Since March, criticism of Facebook has been constant and unrestrained. In September, just prior to news breaking of the massive access token and single sign-on breach, Evan Osnos wrote a scathing profile on Facebook for the New Yorker, remarking on the stark dichotomy between the acute lack of privacy on the platform and the deep need of its founder for his own privacy. “Facebook capitalized on a resource that most people hardly knew existed: the willingness of users to subsidize the company by handing over colossal amounts of personal information, for free,” wrote Osnos. It was this resource, unfettered access to and accumulation of personal data, that fueled Facebook’s rise and could potentially be its downfall.

In the wake of September’s breach, calls for action quickly came from US and European policymakers. Senator Mark Warner said in a statement that “a full investigation should be swiftly conducted and made public so that we can understand more about what happened” and that “today’s disclosure is a reminder about the dangers posed when a small number of companies like Facebook and the credit bureau Equifax are able to accumulate so much personal data about individual Americans without adequate security measures.” Online, the #DeleteFacebook campaign regained momentum and user growth has begun to stall.

Ireland’s Data Protection Commission, Europe’s top data regulator, has requested more information from the company and could potentially pursue fines up to $1.63 billion under the EU’s new General Data Protection Regulation. Under GDPR, which went into effect in May, companies are required to notify regulators of data breaches within 72 hours of being detected and can be fined up to 4% of their global revenue if they are found to have failed to safeguard user data. Facebook disclosed the breach within the 72 hour window mandated by the law, but it is unclear if they will be able to show that they adequately safeguarded user data.

EU regulators have yet to impose fines under GDPR, potentially making Facebook the first real-world use case of the data protection framework. Commentators believe it is possible that regulators will use Facebook as a standard setting case, as they look to foster strict compliance moving forward. In order for Facebook to be liable, investigators will have to establish the company was negligent when it came to the establishment and implementation of security practices.

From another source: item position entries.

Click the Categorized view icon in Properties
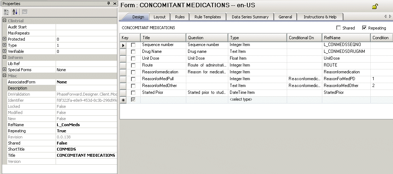 click(7, 12)
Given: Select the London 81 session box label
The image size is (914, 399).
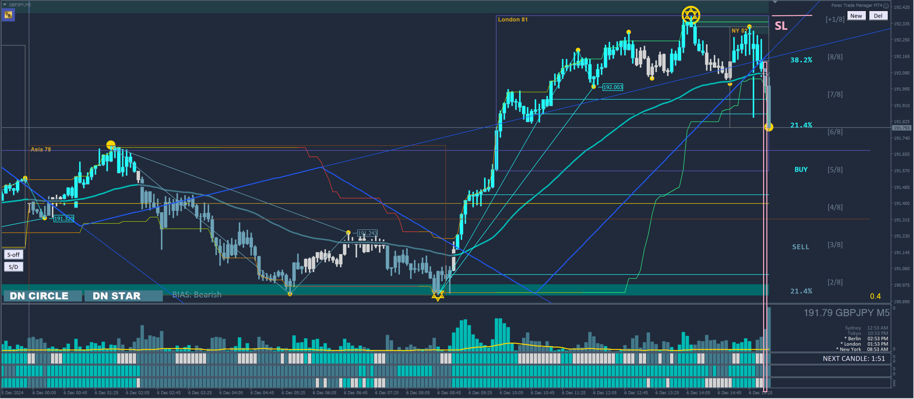Looking at the screenshot, I should coord(512,20).
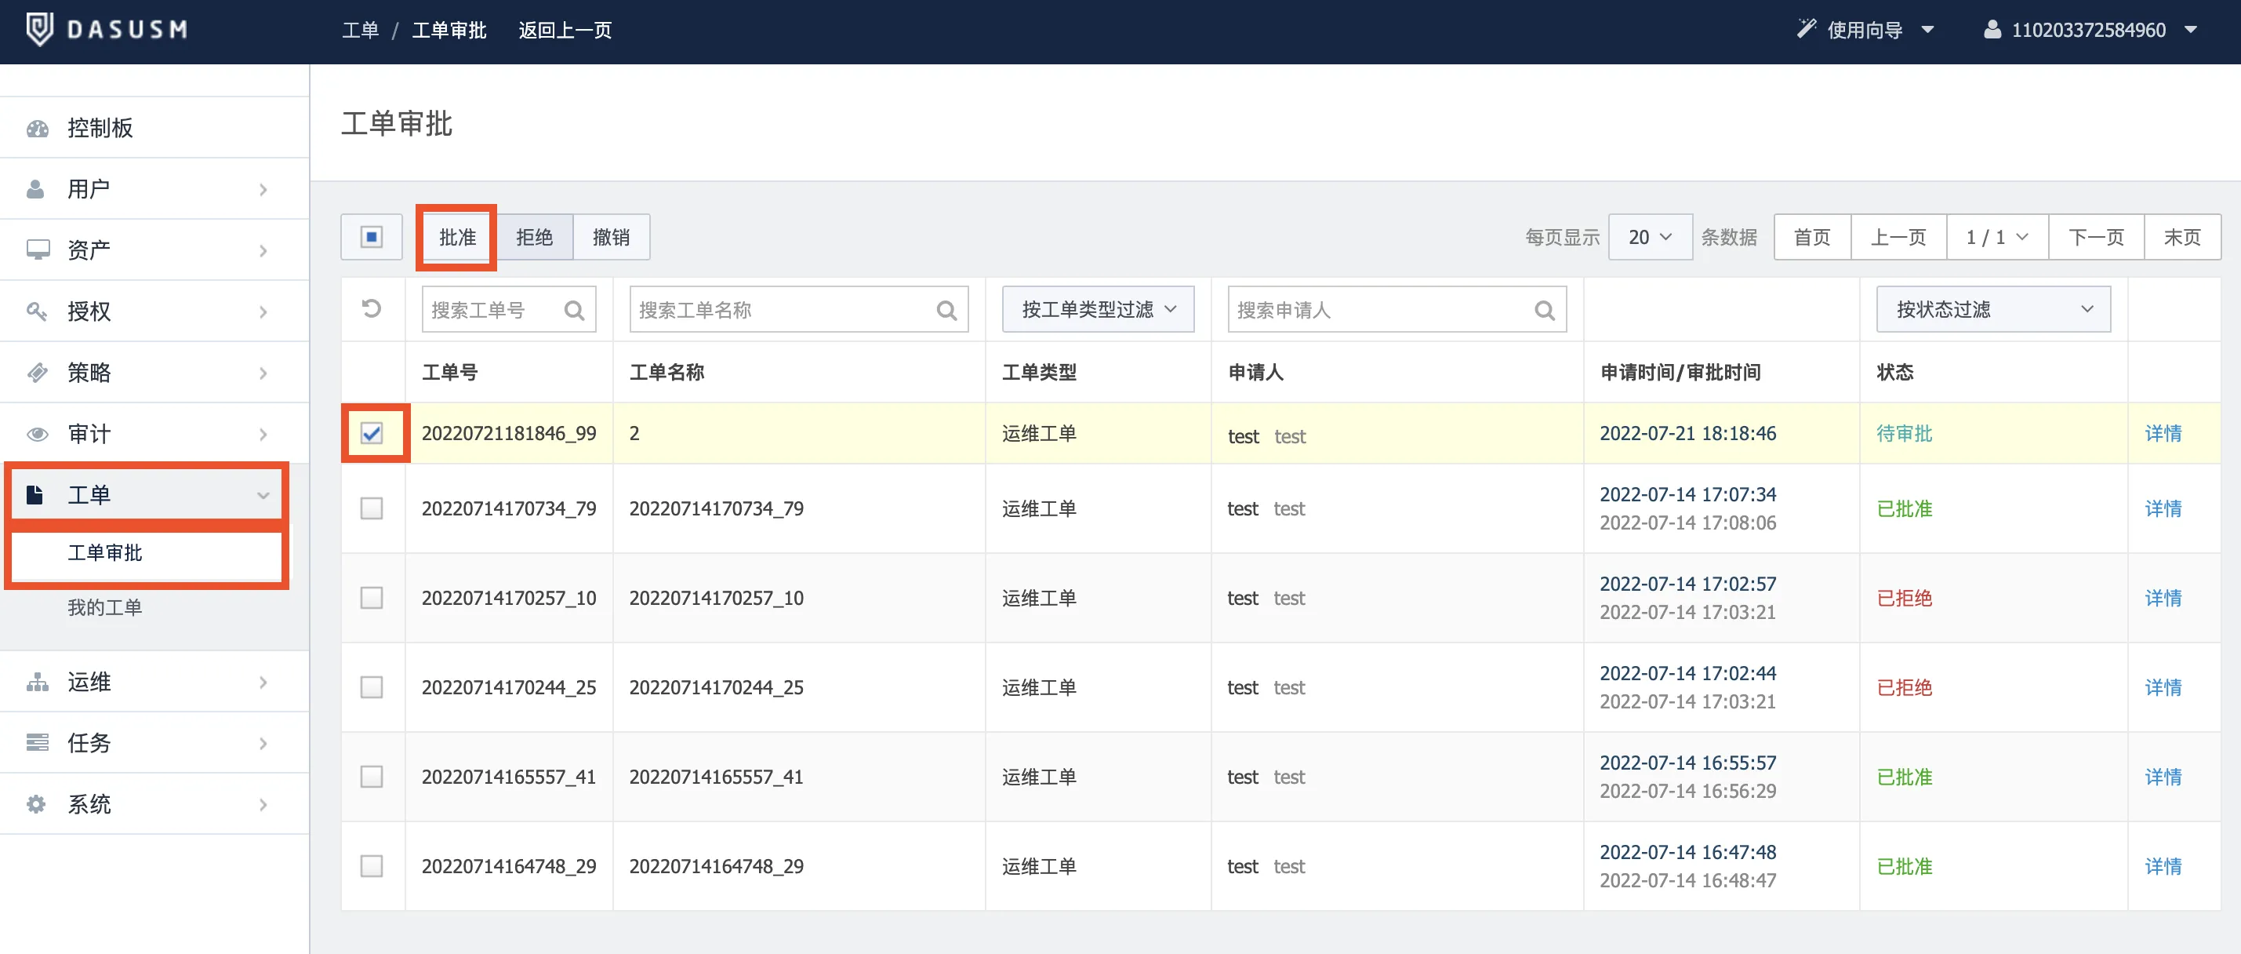2241x954 pixels.
Task: Uncheck the checkbox for order 20220721181846_99
Action: (x=371, y=433)
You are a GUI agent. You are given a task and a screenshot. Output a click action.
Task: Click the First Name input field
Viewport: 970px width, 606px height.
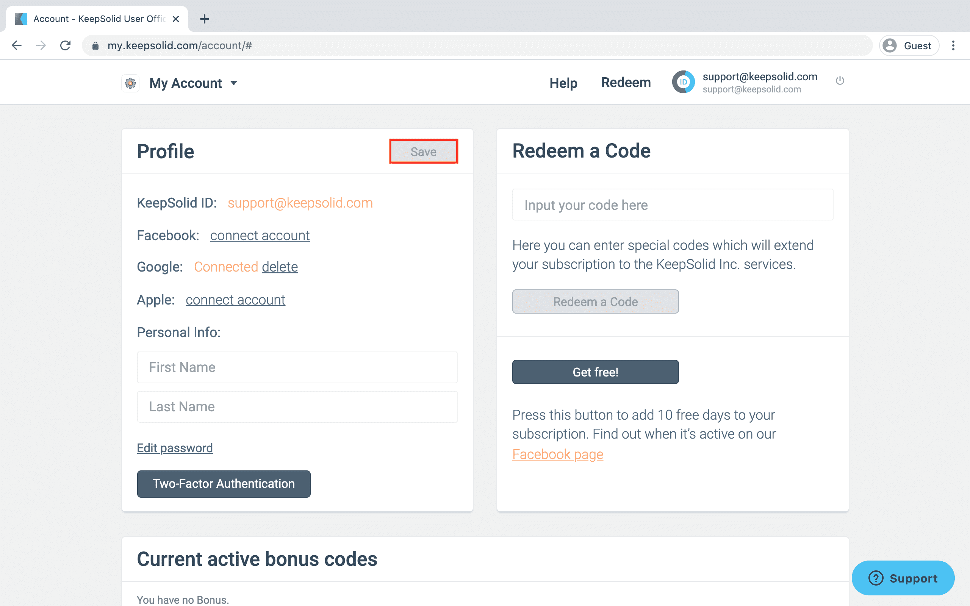coord(297,367)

Given that the breach also compromised third-party apps and services that use Facebook Login, there are lingering questions, and complexities, as to whether these third-parties could be liable if additional information was exposed on these platforms as well. How the European Union’s new privacy regime responds to the breach will have wide-ranging consequences both for Facebook and other companies far into the future and will most likely determine the data landscape moving forward.

Facebook finds itself at the heart of the global debate on data privacy and security after years of sailing unperturbed by user concerns. The winds have changed, as tech giants have gone from lauded and nimble innovators akin to the pioneers of the early twentieth century in the collective consciousness, to being scrutinized as potentially harmful and unscrupulous entities that rival the size of nation-states and whose behavior holds the potential for impacting the lives and well-being of billions around the globe. As these startups have morphed into economic giants with user bases that rival the sovereign states that seek to regulate them, whose fortunes have been built on the oil wells of data, their futures rest on the concerns of consumers and policymakers and their response to them.